Okay, so I lied. Copy isn’t dead; it’s just outdated. The question now is what designers and marketing professionals need to do about it. The answer: adapt and build a better approach, and that approach is known as interactive copy.

Be Direct

Copy is no longer about just persuading the user. You have precious little time to capture attention and interest, so don’t mince words. When you communicate clearly and directly, users will respond.

Setting up the needs was a valuable tool in the past, but users no longer have the patience for it. Get straight to the point.

Be Brief

I could tell you that the new user doesn’t have a large attention span and that quick copy is a time limit issue, but that’s really not the case. You have limited time because users have gotten good at seeing through poorly crafted offers. Brevity does one powerful thing: it communicates confidence.

When was the last time an expert in their field had to convince people that he is good at what he does? Probably not too recently. Achievement breeds confidence. People are aware of this and recognize when it’s absent. If your copy is long winded, it can come off as desperate and feel like you are trying too hard to prove something. Be confident and be brief.

Prove it

Gone are the days when you could just convince a customer that your product or service was good. Users will ignore copy if it isn’t backed up by testimonials, portfolio, case studies, free trials, or more. “Take my word for it” is basically useless now. Users today are terrified of bad decisions and the Internet doesn’t have the best record for providing ethical companies that deliver on their promises.

You may look good and sound good but users are more skeptical than ever. You must offer tangible proof, and keep the user engaged and moving forward in the process.

Be Interactive

The web is an interactive medium. You have a powerful opportunity to not only provide the user with a path to your product or service but the ability to engage them. Never before have you been able to offer a promise and immediately engage the user to show them why it’s true.

Interactive Copy is all about momentum. If you can build it up by generating a valid question and moving the user to the next step, don’t leave them hanging with no direct way to get to the answers. Not only should copy be an active step in the process but it should act like it. Make your links and buttons react to user input and activity. Just like a confident and charismatic salesman can work wonders so can copy and calls to action that provide feedback.

Generate Momentum

With Interactive Copy, one of the new tools we can leverage is momentum. Building up urgency and process movement is critical to effective sales. The way to build up effective momentum is crafting scarcity into your calls to action. The user is not watching a TV show, driving or reading a magazine. They are on your website looking at your product or service. If you don’t call them to engage in the process then you are inviting them to procrastinate and think it over.
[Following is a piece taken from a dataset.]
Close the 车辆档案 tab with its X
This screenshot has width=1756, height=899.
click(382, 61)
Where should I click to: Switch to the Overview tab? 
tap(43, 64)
Scarcity breeds value and urgency. If they feel the offer is temporary, they’ll act sooner. This builds more momentum. Always move the user forward with urgency, calls to action, and justifiable intent.

Interactive copy is here to stay

While there are whole other articles (and even books) written about good copy-writing and marketing tactics, we are dealing with a new breed of user and a new approach with a brand new tool-set for persuasion. Engage your users, provide them with ways to interact with your copy, and the result will be momentum toward sales and, eventually, success.